Key recommendations supported by The Arc Wisconsin and unveiled by the Governor today will invest in and address inequities in the rates paid to providers of direct care services so they can pay higher wages to workers; ensure that workers can afford health care or access public benefit supports that will allow them to work more hours; and provide supports and resources to family caregivers to ensure they can get a break through respite care, more easily find help through a new worker registry, take protected leave from work or get financial support through a tax credit.
“These essential workers are not making enough to support their own families or afford health insurance,” says Pugh. “The proposals that focus on increasing rates and worker wages, improving training and connecting workers with people seeking care will go a long way to valuing this critical workforce. We need these workers now more than ever.”

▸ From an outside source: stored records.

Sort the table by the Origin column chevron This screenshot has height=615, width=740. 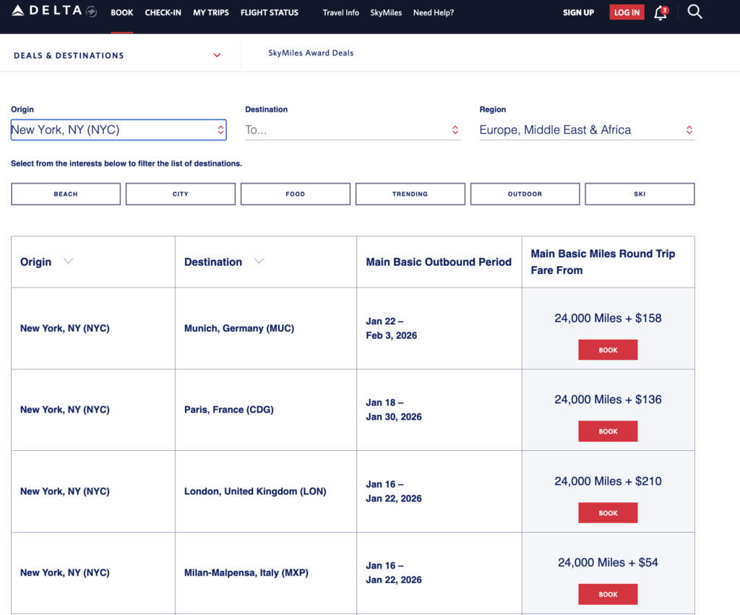(67, 262)
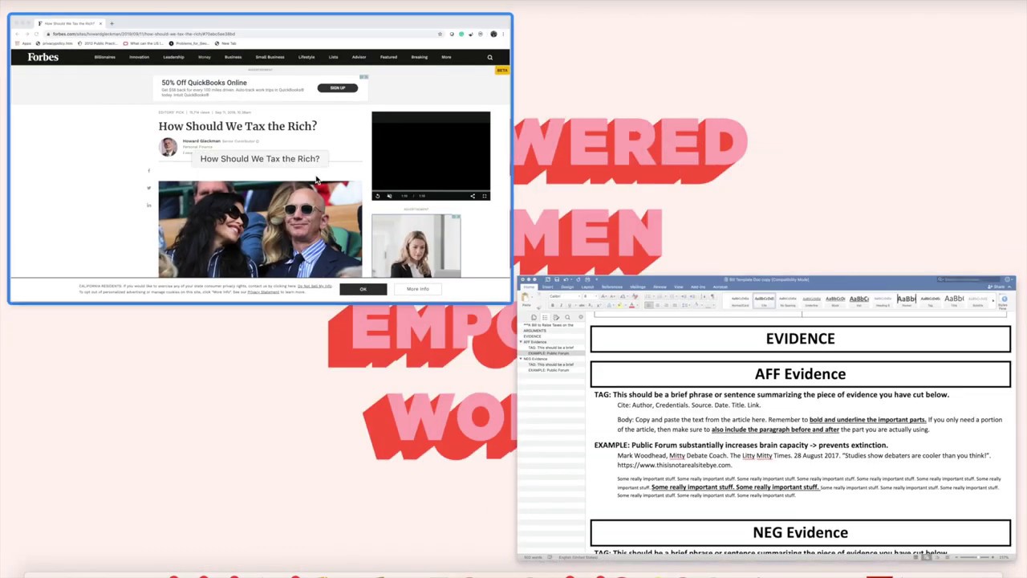Click the OK button on cookie banner

pyautogui.click(x=363, y=289)
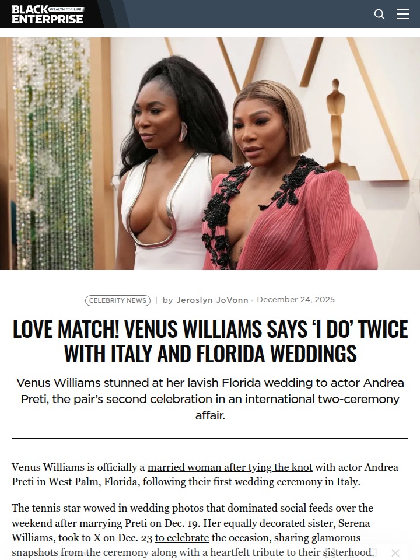
Task: Open the search magnifier icon
Action: [x=379, y=14]
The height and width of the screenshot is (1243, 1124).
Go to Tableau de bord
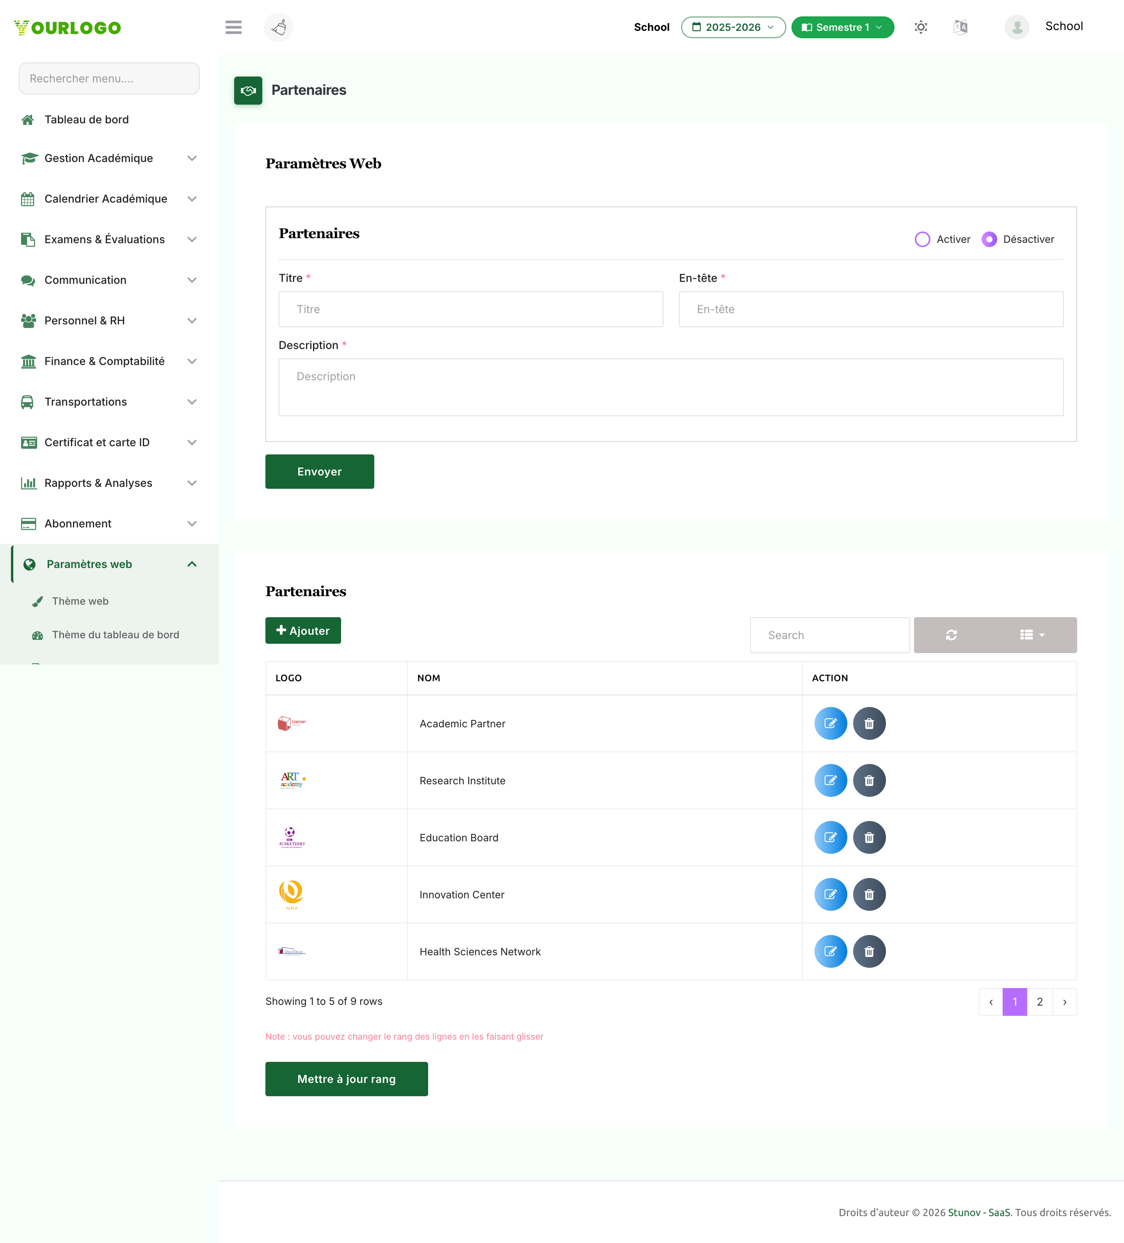coord(86,120)
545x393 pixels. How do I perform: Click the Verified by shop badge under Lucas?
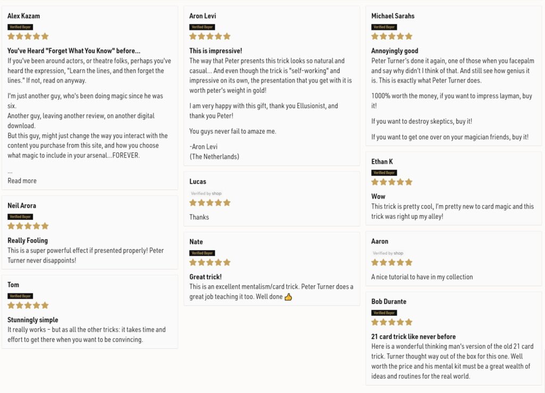[206, 193]
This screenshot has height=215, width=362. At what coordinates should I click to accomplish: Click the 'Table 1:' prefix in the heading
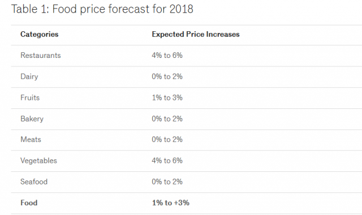[x=30, y=10]
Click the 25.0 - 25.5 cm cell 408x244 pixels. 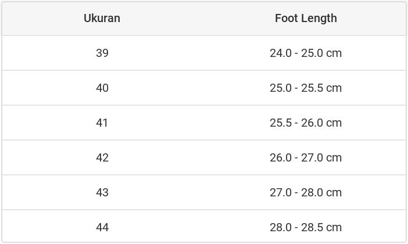(x=306, y=88)
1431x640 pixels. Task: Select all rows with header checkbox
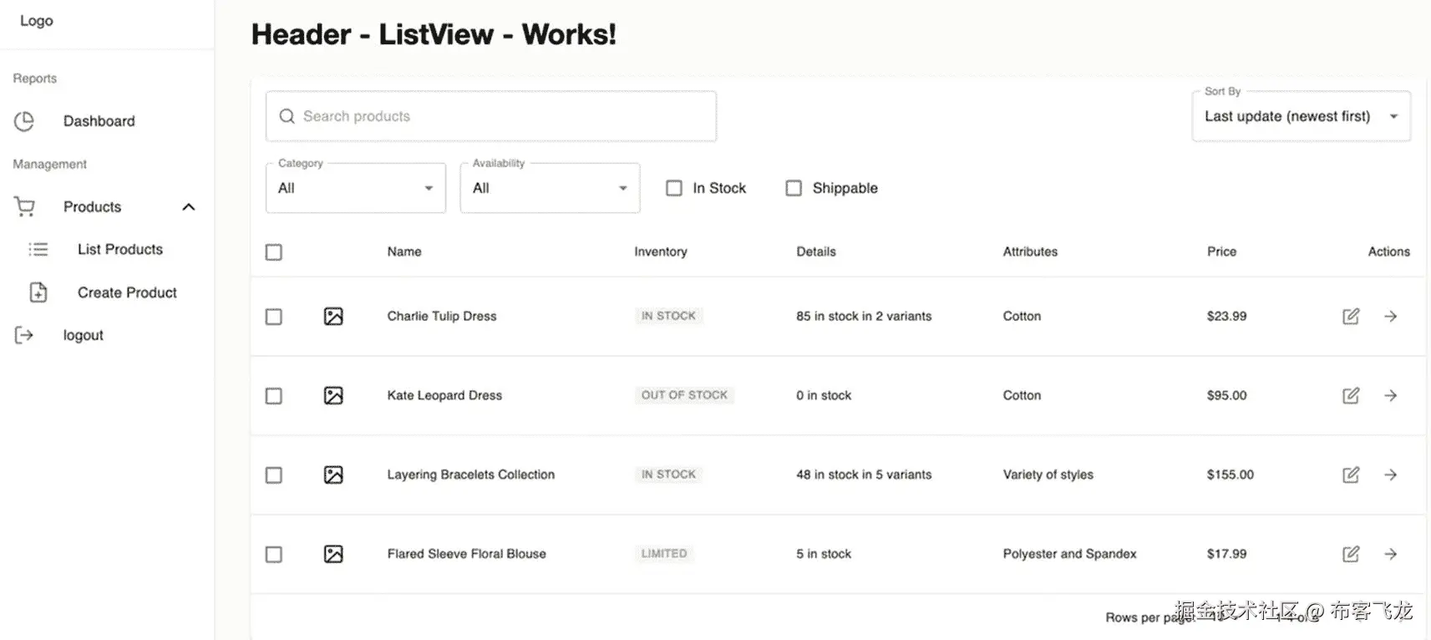point(273,251)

Family caregivers are the backbone of Wisconsin’s caregiving industry, providing 80% of all care. In a recent survey from The Arc, 92% of caregivers reported that caregiving impacted their employment negatively – sometimes causing them to quit a job. 97% of all respondents reported difficulty finding direct care workers and 98% of families had trouble finding respite to get a break from providing care.
An estimated 580,000 informal caregivers provide more than 490 million unpaid hours of care annually to individuals with disabilities and older adults in Wisconsin.
The paid direct care workforce that people with disabilities rely on for daily supports like bathing, dressing, and eating, is also facing challenges. Estimates show an average annual turnover rate of nearly 50 percent and an average wage of $10.72 an hour.
“We look forward to working with the Governor the bi-partisan legislature to ensure these proposals pass,” says Pugh. “Every elected official in Wisconsin has a caregiver or direct care worker in his or her district who will significantly benefit from these investments. These changes will save the state money over time and keep people out of crisis.”